*** Opening Task input ***

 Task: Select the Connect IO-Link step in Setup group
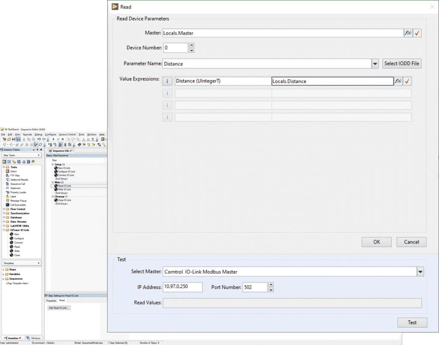coord(66,175)
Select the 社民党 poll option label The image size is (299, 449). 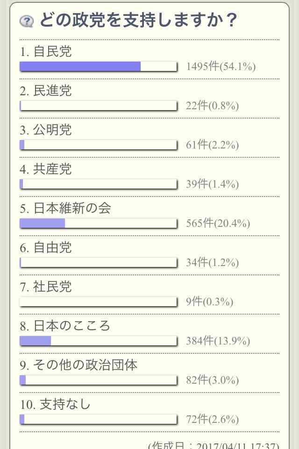[x=46, y=287]
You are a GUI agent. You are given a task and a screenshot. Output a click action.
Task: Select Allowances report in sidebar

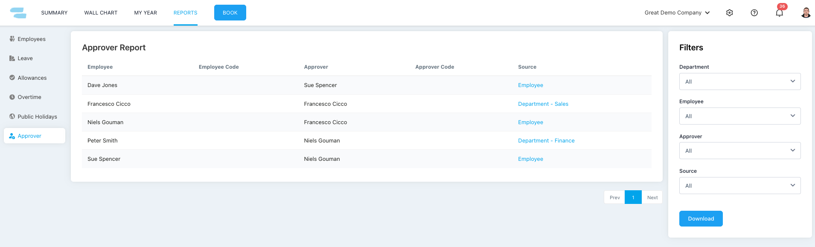click(32, 78)
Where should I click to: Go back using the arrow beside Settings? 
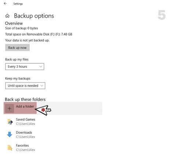tap(5, 4)
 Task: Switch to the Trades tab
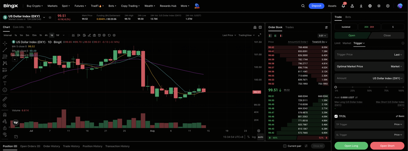(x=289, y=27)
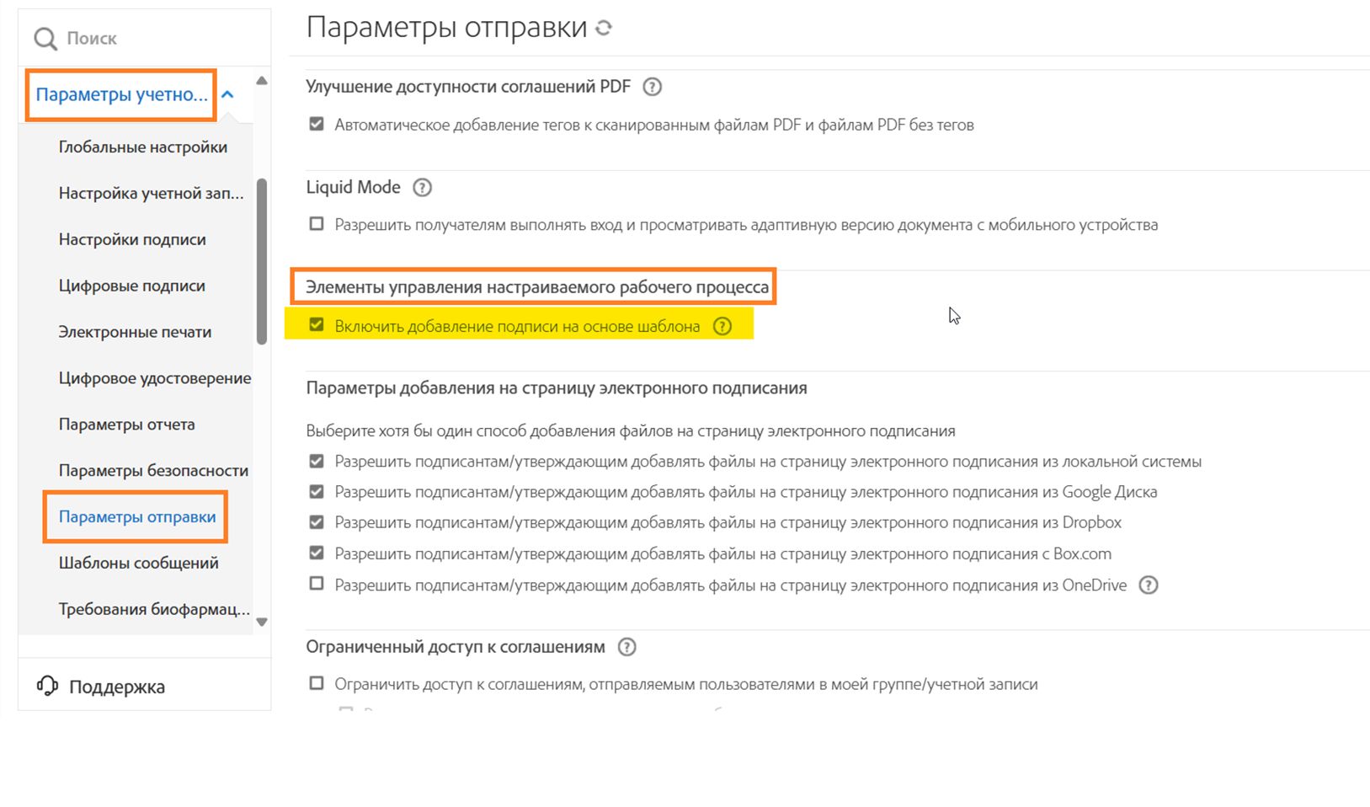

*** Closing Task input ***

[What the task asks] From the line containing "Task: Select Allowances report in sidebar" through the last line of the records above, reproduce every line exactly, leaving out the pictures.

[Solution]
Task: Select Allowances report in sidebar

click(32, 78)
Where should I click to: Go back using the arrow beside Settings? 
tap(5, 4)
 Task: Switch to the Trades tab
(x=289, y=27)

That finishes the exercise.